综上，将该样品同时进行紫外光谱、红外光谱、核磁共振波谱、质谱分析，结果显示样品与纽莫康定C0结构相符。本研究制备所得的C0冻干粉即为纽莫康定C0。

3 讨论

目前，国内外在纽莫康定分离纯化的研究中，多集中于纽莫康定B0，对其同分异构体C0的制备鲜有报道。王欣荣等[13]给出了一种高效分离纯化纽莫康定的方法，将纽莫康定A0和C0进行了有效分离和去除，但是并没有提供能够提纯纽莫康定C0的具体措施。
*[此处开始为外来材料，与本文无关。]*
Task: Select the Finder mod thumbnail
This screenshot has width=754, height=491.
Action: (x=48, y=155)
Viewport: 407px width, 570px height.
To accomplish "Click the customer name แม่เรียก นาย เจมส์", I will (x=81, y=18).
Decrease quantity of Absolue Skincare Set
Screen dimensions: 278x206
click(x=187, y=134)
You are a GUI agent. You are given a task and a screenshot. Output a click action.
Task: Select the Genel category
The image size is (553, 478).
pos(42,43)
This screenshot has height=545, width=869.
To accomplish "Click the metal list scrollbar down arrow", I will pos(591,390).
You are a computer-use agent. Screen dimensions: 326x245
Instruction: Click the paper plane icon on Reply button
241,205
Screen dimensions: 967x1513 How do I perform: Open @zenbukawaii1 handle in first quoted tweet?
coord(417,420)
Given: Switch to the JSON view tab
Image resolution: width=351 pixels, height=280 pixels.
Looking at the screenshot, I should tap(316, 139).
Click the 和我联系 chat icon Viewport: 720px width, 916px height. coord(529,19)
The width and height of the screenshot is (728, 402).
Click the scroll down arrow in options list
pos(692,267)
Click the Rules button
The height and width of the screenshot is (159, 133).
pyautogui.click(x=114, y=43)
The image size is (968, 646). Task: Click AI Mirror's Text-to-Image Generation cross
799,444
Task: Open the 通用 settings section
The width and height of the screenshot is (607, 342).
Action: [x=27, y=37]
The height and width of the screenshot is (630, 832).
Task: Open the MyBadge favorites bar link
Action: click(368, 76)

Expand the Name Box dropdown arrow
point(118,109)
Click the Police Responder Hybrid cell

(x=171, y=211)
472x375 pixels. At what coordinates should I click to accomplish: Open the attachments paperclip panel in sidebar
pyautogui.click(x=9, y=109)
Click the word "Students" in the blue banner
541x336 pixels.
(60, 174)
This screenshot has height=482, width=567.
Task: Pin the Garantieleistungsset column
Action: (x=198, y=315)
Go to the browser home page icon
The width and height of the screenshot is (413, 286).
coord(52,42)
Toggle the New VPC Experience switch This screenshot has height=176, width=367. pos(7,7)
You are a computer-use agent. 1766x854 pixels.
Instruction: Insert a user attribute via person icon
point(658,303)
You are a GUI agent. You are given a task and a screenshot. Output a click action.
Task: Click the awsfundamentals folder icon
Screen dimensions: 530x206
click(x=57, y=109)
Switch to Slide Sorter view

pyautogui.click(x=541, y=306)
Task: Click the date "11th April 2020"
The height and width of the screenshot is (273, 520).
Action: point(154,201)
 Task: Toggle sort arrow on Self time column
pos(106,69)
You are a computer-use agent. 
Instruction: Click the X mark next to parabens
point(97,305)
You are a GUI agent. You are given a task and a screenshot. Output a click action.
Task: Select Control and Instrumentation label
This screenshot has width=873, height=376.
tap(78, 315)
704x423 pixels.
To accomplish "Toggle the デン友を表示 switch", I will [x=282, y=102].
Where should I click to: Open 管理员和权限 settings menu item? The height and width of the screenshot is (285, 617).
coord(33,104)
孟慧云等[14]在丝状真菌SIIA-F1108产生抗真菌物质的分离纯化和结构鉴定的研究中，能够得到纯度在95%以上的组分，并进行了相关结构鉴定，但是并未制备出色谱纯度高于99.00%、且量在克级水平的样品。本研究通过提取工艺富集、高压液相色谱制备、浓缩、干燥，能够制备出色谱纯度99.19%，1.7395g纽莫康定C0。冻干粉经检测，峰纯度为999.4，热重为3.05%，在C0含量上提供了有力保证，并且经过了紫外吸收光谱、红外光谱、核磁共振、质谱等4大谱结构分析，确证了其结构，为质量研究及下游卡泊芬净合成杂质传递研究提供了可靠的物质基础，可以为纽莫康定其他杂质的制备提供思路。另外，本研究制备出的纽莫康定C0色谱纯度高，峰纯度合格，通过热重法检测水分含量少，可以作为该杂质的对照品使用。